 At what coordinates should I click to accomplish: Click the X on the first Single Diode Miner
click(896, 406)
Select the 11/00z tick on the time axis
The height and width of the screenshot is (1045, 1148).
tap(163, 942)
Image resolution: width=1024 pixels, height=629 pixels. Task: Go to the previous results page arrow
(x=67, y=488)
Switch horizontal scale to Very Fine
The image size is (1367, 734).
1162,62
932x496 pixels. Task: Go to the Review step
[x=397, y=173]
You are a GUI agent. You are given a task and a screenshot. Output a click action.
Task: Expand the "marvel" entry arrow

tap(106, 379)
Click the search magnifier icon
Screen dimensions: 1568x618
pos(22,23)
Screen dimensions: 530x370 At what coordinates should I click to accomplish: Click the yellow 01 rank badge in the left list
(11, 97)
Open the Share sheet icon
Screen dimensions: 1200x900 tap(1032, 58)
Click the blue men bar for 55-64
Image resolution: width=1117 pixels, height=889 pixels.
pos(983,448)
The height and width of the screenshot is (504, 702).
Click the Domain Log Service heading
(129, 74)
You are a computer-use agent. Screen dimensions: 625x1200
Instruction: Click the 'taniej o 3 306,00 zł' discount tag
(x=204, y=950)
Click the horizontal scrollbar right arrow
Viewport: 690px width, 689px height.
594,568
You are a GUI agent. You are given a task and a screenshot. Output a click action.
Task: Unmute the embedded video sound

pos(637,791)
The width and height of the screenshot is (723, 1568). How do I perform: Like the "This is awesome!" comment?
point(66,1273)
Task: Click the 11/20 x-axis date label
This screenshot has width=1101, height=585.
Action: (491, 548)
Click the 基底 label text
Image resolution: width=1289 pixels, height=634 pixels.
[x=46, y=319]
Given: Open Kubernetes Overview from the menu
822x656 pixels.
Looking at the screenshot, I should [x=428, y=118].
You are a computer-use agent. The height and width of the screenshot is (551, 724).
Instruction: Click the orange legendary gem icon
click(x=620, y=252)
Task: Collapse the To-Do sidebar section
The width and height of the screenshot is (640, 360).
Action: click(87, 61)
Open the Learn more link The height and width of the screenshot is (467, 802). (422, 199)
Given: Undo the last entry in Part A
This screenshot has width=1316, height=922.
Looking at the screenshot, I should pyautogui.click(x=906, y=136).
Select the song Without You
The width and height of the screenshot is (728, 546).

========

**Your task**: A faithful transcription of all the material is what this exercise calls for.

**Output for this task**:
 At what coordinates should I click to accomplish: Click the X on the first Single Diode Miner
click(896, 406)
Select the 11/00z tick on the time axis
The height and width of the screenshot is (1045, 1148).
tap(163, 942)
Image resolution: width=1024 pixels, height=629 pixels. Task: Go to the previous results page arrow
(x=67, y=488)
Switch horizontal scale to Very Fine
The image size is (1367, 734).
1162,62
932x496 pixels. Task: Go to the Review step
[x=397, y=173]
You are a GUI agent. You are given a task and a screenshot. Output a click action.
Task: Expand the "marvel" entry arrow

tap(106, 379)
Click the search magnifier icon
Screen dimensions: 1568x618
pos(22,23)
Screen dimensions: 530x370 At what coordinates should I click to accomplish: Click the yellow 01 rank badge in the left list
(11, 97)
Open the Share sheet icon
Screen dimensions: 1200x900 tap(1032, 58)
Click the blue men bar for 55-64
Image resolution: width=1117 pixels, height=889 pixels.
pos(983,448)
The height and width of the screenshot is (504, 702).
Click the Domain Log Service heading
(129, 74)
You are a computer-use agent. Screen dimensions: 625x1200
Instruction: Click the 'taniej o 3 306,00 zł' discount tag
(x=204, y=950)
Click the horizontal scrollbar right arrow
Viewport: 690px width, 689px height.
594,568
You are a GUI agent. You are given a task and a screenshot. Output a click action.
Task: Unmute the embedded video sound

pos(637,791)
The width and height of the screenshot is (723, 1568). How do I perform: Like the "This is awesome!" comment?
point(66,1273)
Task: Click the 11/20 x-axis date label
This screenshot has width=1101, height=585.
Action: (491, 548)
Click the 基底 label text
Image resolution: width=1289 pixels, height=634 pixels.
[x=46, y=319]
Given: Open Kubernetes Overview from the menu
822x656 pixels.
Looking at the screenshot, I should [x=428, y=118].
You are a computer-use agent. The height and width of the screenshot is (551, 724).
Instruction: Click the orange legendary gem icon
click(x=620, y=252)
Task: Collapse the To-Do sidebar section
The width and height of the screenshot is (640, 360).
Action: click(87, 61)
Open the Learn more link The height and width of the screenshot is (467, 802). (422, 199)
Given: Undo the last entry in Part A
This screenshot has width=1316, height=922.
Looking at the screenshot, I should pyautogui.click(x=906, y=136).
Select the song Without You
The width and height of the screenshot is (728, 546).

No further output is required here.